Return an integer array answer where answer[i] is the answer to the i^th query.

Example 1:

Input: s = "**|**|***|", queries = [[2,5],[5,9]]
Output: [2,3]
Explanation:
- queries[0] has two plates between candles.
- queries[1] has three plates between candles.

Example 2:

Input: s = "***|**|*****|**||**|*", queries = [[1,17],[4,5],[14,17],[5,11],[15,16]]
Output: [9,0,0,0,0]
Explanation:
- queries[0] has nine plates between candles.
- The other queries have zero plates between candles.

Constraints:

3 <= s.length <= 10⁵
s consists of '*' and '|' characters.
1 <= queries.length <= 10⁵
queries[i].length == 2
0 <= left_i <= right_i < s.length

Step 01

Brute Force Baseline

Problem summary: There is a long table with a line of plates and candles arranged on top of it. You are given a 0-indexed string s consisting of characters '*' and '|' only, where a '*' represents a plate and a '|' represents a candle. You are also given a 0-indexed 2D integer array queries where queries[i] = [lefti, righti] denotes the substring s[lefti...righti] (inclusive). For each query, you need to find the number of plates between candles that are in the substring. A plate is considered between candles if there is at least one candle to its left and at least one candle to its right in the substring. For example, s = "||**||**|*", and a query [3, 8] denotes the substring "*||**|". The number of plates between candles in this substring is 2, as each of the two plates has at least one candle in the substring to its left and right. Return an integer array answer where answer[i] is the answer to the

Baseline thinking

Start with the most direct exhaustive search. That gives a correctness anchor before optimizing.

Pattern signal: Array · Binary Search

Example 1

"**|**|***|"
[[2,5],[5,9]]

Example 2

"***|**|*****|**||**|*"
[[1,17],[4,5],[14,17],[5,11],[15,16]]

Core Insight

What unlocks the optimal approach

Can you find the indices of the most left and right candles for a given substring, perhaps by using binary search (or better) over an array of indices of all the bars?
Once the indices of the most left and right bars are determined, how can you efficiently count the number of plates within the range? Prefix sums?

Interview move: turn each hint into an invariant you can check after every iteration/recursion step.

Step 03

Algorithm Walkthrough

Iteration Checklist

Define state (indices, window, stack, map, DP cell, or recursion frame).
Apply one transition step and update the invariant.
Record answer candidate when condition is met.
Continue until all input is consumed.

Use the first example testcase as your mental trace to verify each transition.

Step 04

Edge Cases

Minimum Input

Single element / shortest valid input

Validate boundary behavior before entering the main loop or recursion.

Duplicates & Repeats

Repeated values / repeated states

Decide whether duplicates should be merged, skipped, or counted explicitly.

Extreme Constraints

Upper-end input sizes

Re-check complexity target against constraints to avoid time-limit issues.

Invalid / Corner Shape

Empty collections, zeros, or disconnected structures

Handle special-case structure before the core algorithm path.

Step 05

Full Annotated Code

Source-backed implementations are provided below for direct study and interview prep.

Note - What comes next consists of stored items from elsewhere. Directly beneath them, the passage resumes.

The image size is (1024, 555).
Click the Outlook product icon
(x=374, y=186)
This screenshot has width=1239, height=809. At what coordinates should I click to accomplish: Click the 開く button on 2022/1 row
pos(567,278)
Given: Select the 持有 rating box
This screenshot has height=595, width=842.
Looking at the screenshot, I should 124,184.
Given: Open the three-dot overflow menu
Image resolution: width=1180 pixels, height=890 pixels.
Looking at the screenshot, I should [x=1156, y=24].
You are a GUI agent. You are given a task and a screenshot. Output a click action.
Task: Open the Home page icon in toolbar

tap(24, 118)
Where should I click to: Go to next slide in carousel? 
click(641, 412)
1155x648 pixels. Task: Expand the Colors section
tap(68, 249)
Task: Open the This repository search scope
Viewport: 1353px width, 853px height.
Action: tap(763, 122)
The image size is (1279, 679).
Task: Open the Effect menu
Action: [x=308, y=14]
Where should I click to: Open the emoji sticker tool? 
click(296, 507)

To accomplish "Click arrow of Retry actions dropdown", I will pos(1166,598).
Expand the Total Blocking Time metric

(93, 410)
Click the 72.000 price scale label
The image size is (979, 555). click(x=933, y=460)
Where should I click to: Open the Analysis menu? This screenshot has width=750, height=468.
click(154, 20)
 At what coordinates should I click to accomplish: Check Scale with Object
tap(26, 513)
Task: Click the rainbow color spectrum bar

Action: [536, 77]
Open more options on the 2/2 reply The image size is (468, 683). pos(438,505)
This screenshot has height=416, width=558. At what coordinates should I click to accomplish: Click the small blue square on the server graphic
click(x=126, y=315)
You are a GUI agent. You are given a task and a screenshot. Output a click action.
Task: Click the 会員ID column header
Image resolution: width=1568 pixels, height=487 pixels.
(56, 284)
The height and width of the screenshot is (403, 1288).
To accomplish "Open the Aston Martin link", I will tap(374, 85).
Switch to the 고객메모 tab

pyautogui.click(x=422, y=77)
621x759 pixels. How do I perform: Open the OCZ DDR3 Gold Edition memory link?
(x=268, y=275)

// Accepted solution for LeetCode #2055: Plates Between Candles
class Solution {
    public int[] platesBetweenCandles(String s, int[][] queries) {
        int n = s.length();
        int[] presum = new int[n + 1];
        for (int i = 0; i < n; ++i) {
            presum[i + 1] = presum[i] + (s.charAt(i) == '*' ? 1 : 0);
        }
        int[] left = new int[n];
        int[] right = new int[n];
        for (int i = 0, l = -1; i < n; ++i) {
            if (s.charAt(i) == '|') {
                l = i;
            }
            left[i] = l;
        }
        for (int i = n - 1, r = -1; i >= 0; --i) {
            if (s.charAt(i) == '|') {
                r = i;
            }
            right[i] = r;
        }
        int[] ans = new int[queries.length];
        for (int k = 0; k < queries.length; ++k) {
            int i = right[queries[k][0]];
            int j = left[queries[k][1]];
            if (i >= 0 && j >= 0 && i < j) {
                ans[k] = presum[j] - presum[i + 1];
            }
        }
        return ans;
    }
}

// Accepted solution for LeetCode #2055: Plates Between Candles
func platesBetweenCandles(s string, queries [][]int) []int {
	n := len(s)
	presum := make([]int, n+1)
	for i := range s {
		if s[i] == '*' {
			presum[i+1] = 1
		}
		presum[i+1] += presum[i]
	}
	left, right := make([]int, n), make([]int, n)
	for i, l := 0, -1; i < n; i++ {
		if s[i] == '|' {
			l = i
		}
		left[i] = l
	}
	for i, r := n-1, -1; i >= 0; i-- {
		if s[i] == '|' {
			r = i
		}
		right[i] = r
	}
	ans := make([]int, len(queries))
	for k, q := range queries {
		i, j := right[q[0]], left[q[1]]
		if i >= 0 && j >= 0 && i < j {
			ans[k] = presum[j] - presum[i+1]
		}
	}
	return ans
}

# Accepted solution for LeetCode #2055: Plates Between Candles
class Solution:
    def platesBetweenCandles(self, s: str, queries: List[List[int]]) -> List[int]:
        n = len(s)
        presum = [0] * (n + 1)
        for i, c in enumerate(s):
            presum[i + 1] = presum[i] + (c == '*')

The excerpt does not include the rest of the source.